- Active: 9 September 1983 – Present
- Country: United Kingdom
- Branch: Royal Auxiliary Air Force
- Role: Casualty evacuation
- Part of: No. 38 Group Tactical Medical Wing
- Garrison/HQ: RAF Brize Norton
- Mottos: Tute Domum ("Safely Home")

Insignia
- Squadron Badge: A Wyvern Or grasping in the Dexter claw a Rod of Aesculaius proper and resting the Sinister claw on a Cross Gules.The Wyvern was an ancient animal reputedly from Wiltshire and was used on the badge of RAF Hullavington base, where 4626 were based between 1986 and 1995. The rod and red cross denote the medical role of the squadron

= No. 4626 Squadron RAuxAF =

No. 4626 (County of Wiltshire) Aeromedical Evacuation Squadron is a unit of the British Royal Auxiliary Air Force, which manages, maintains and trains its personnel for operational readiness in support of RAF requirements for Aeromedical Evacuation and Pre-Hospital Emergency Care, Primary Healthcare (PHC) (Role 1) and individual augmentees to other military healthcare capabilities, in times of conflict or crisis (under the provision of the Reserve Forces Act 1996).

==Role==
4626 Squadron provides additional air evacuation (patient care pathway) of military and civilian personnel from many front line locations around the world, and is the only Aeromedical Evacuation Squadron in the Auxiliary Air Force. It has recently grown into wider areas of responsibility, including Pre-Hospital Emergency Care and Primary Healthcare. The Squadron comprises Ground Handling Flights (involved in ground-based patient care) and Aeromedical Flights (qualified to fly with patients), the Aeromedical Staging Unit (ASU) and the provision of Individual Augmentees to deployable medical capabilities of the RAF Medical Services (such as Role 1 PHC). Besides its regular staff of doctors, nurses and other medical personnel, 4626 also supplies paramedics for deployment on MERT (Medical Emergency Response Team) and specialist medical personnel for CCAST (Critical Care Air Support Team).

==Operational history==
4626 Squadron was formed on 9 September 1983. It was initially based at RAF Wroughton, then from 1986 at RAF Hullavington, before moving to RAF Lyneham in 1995. Since Lyneham's closure in December 2012 it has been based at RAF Brize Norton.
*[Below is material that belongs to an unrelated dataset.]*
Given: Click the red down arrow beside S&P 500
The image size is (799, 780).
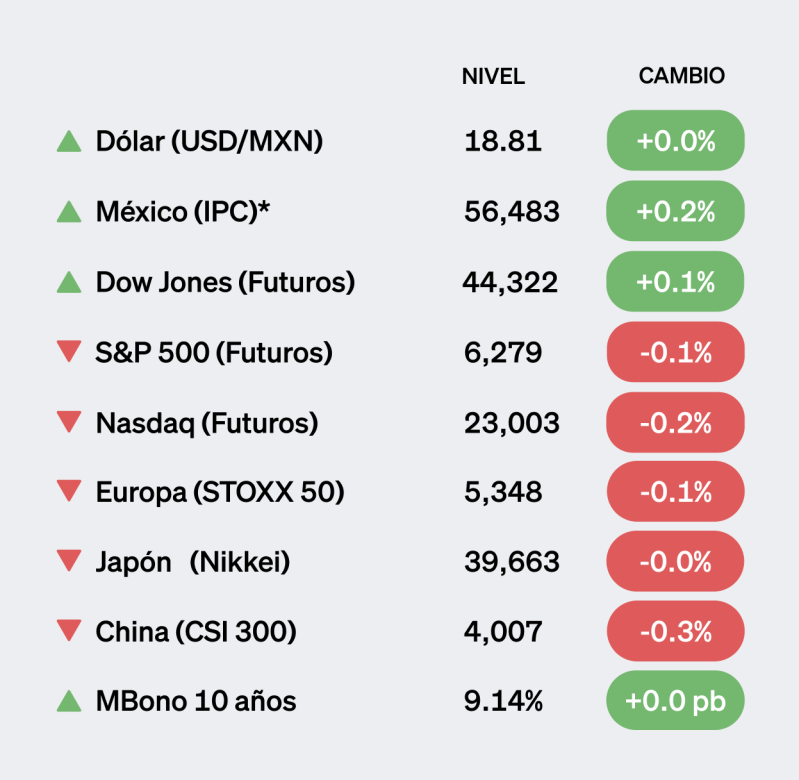Looking at the screenshot, I should tap(69, 351).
The Squadron was mobilized in 1991 to support Operation Granby during the First Gulf War, based in Saudi Arabia. Following Granby, members of the Squadron were deployed on Operation Provide Comfort, a humanitarian mission to aid displaced Kurds. The Squadron was later involved in operations in the Balkans and Sierra Leone.

The Squadron was again fully mobilised in January 2003 to support operations in Operation Telic, the British part of the invasion of Iraq. Based in Cyprus, Kuwait, Iraq and the UK, the squadron flew more than 75 missions in three months, and evacuated more than 2,000 casualties.

From May 2006 until the drawdown of UK military personnel in 2014, the squadron provided support to Operation Herrick in Afghanistan, mainly in the aeromedical role, though members of the squadron have also served in the medical facilities at Camp Bastion, and as combat paramedics.